[Items from a dataset]
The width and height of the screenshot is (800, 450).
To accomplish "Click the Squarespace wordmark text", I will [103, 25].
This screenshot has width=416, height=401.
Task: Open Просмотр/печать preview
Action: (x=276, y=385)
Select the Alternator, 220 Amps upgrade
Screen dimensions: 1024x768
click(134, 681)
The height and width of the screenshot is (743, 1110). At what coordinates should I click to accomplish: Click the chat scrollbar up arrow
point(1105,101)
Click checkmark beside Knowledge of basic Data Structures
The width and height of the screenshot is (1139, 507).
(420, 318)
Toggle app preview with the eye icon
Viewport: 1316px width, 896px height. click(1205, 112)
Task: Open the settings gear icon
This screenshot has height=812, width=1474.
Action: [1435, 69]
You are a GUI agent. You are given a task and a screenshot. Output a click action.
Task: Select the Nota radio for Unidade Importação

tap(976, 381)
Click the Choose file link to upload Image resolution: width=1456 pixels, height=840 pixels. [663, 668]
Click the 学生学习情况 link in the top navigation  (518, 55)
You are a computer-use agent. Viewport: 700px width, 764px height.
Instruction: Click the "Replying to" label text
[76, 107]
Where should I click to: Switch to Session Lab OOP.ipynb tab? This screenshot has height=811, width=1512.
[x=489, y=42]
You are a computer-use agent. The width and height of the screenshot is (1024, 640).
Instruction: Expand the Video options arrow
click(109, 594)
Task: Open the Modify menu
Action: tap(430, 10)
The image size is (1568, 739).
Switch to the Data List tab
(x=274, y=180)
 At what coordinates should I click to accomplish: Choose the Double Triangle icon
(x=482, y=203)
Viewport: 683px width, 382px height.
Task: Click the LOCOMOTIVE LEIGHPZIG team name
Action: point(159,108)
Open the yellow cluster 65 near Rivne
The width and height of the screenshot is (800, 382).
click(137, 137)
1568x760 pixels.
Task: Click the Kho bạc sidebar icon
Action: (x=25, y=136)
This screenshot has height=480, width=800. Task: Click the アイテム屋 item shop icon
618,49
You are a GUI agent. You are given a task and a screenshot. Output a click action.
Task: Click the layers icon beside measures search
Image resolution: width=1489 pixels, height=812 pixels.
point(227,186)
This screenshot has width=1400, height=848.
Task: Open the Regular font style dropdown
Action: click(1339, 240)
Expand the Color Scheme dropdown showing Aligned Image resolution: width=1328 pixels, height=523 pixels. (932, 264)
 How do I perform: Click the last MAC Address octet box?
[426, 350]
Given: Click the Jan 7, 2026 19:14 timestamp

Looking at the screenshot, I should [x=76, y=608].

* **INSTRUCTIONS TO FOLLOW**
Copy out these lines word for word.

* **COMPLETE RESPONSE**
The width and height of the screenshot is (800, 450).
To accomplish "Click the Squarespace wordmark text", I will [103, 25].
This screenshot has width=416, height=401.
Task: Open Просмотр/печать preview
Action: (x=276, y=385)
Select the Alternator, 220 Amps upgrade
Screen dimensions: 1024x768
click(134, 681)
The height and width of the screenshot is (743, 1110). At what coordinates should I click to accomplish: Click the chat scrollbar up arrow
point(1105,101)
Click checkmark beside Knowledge of basic Data Structures
The width and height of the screenshot is (1139, 507).
(420, 318)
Toggle app preview with the eye icon
Viewport: 1316px width, 896px height. click(1205, 112)
Task: Open the settings gear icon
This screenshot has height=812, width=1474.
Action: [1435, 69]
You are a GUI agent. You are given a task and a screenshot. Output a click action.
Task: Select the Nota radio for Unidade Importação

tap(976, 381)
Click the Choose file link to upload Image resolution: width=1456 pixels, height=840 pixels. [663, 668]
Click the 学生学习情况 link in the top navigation  (518, 55)
You are a computer-use agent. Viewport: 700px width, 764px height.
Instruction: Click the "Replying to" label text
[76, 107]
Where should I click to: Switch to Session Lab OOP.ipynb tab? This screenshot has height=811, width=1512.
[x=489, y=42]
You are a computer-use agent. The width and height of the screenshot is (1024, 640).
Instruction: Expand the Video options arrow
click(109, 594)
Task: Open the Modify menu
Action: tap(430, 10)
The image size is (1568, 739).
Switch to the Data List tab
(x=274, y=180)
 At what coordinates should I click to accomplish: Choose the Double Triangle icon
(x=482, y=203)
Viewport: 683px width, 382px height.
Task: Click the LOCOMOTIVE LEIGHPZIG team name
Action: point(159,108)
Open the yellow cluster 65 near Rivne
The width and height of the screenshot is (800, 382).
click(137, 137)
1568x760 pixels.
Task: Click the Kho bạc sidebar icon
Action: (x=25, y=136)
This screenshot has height=480, width=800. Task: Click the アイテム屋 item shop icon
618,49
You are a GUI agent. You are given a task and a screenshot. Output a click action.
Task: Click the layers icon beside measures search
Image resolution: width=1489 pixels, height=812 pixels.
point(227,186)
This screenshot has width=1400, height=848.
Task: Open the Regular font style dropdown
Action: click(1339, 240)
Expand the Color Scheme dropdown showing Aligned Image resolution: width=1328 pixels, height=523 pixels. (932, 264)
 How do I perform: Click the last MAC Address octet box?
[426, 350]
Given: Click the Jan 7, 2026 19:14 timestamp

Looking at the screenshot, I should [x=76, y=608].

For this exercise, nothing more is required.